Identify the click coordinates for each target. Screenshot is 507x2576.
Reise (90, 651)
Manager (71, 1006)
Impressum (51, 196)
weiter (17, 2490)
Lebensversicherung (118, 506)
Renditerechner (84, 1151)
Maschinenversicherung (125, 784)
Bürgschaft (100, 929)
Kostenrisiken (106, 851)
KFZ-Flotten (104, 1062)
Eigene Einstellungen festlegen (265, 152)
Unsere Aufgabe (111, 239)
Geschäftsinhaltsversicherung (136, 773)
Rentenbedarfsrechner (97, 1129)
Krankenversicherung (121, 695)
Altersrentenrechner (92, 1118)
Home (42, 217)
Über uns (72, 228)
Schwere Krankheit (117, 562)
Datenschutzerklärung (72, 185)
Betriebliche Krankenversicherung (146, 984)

→ Required action:
I need every line of the material that includes "Krankenversicherung", so please copy them out.

→ Reply to the exercise:
Krankenversicherung (121, 695)
Betriebliche Krankenversicherung (146, 984)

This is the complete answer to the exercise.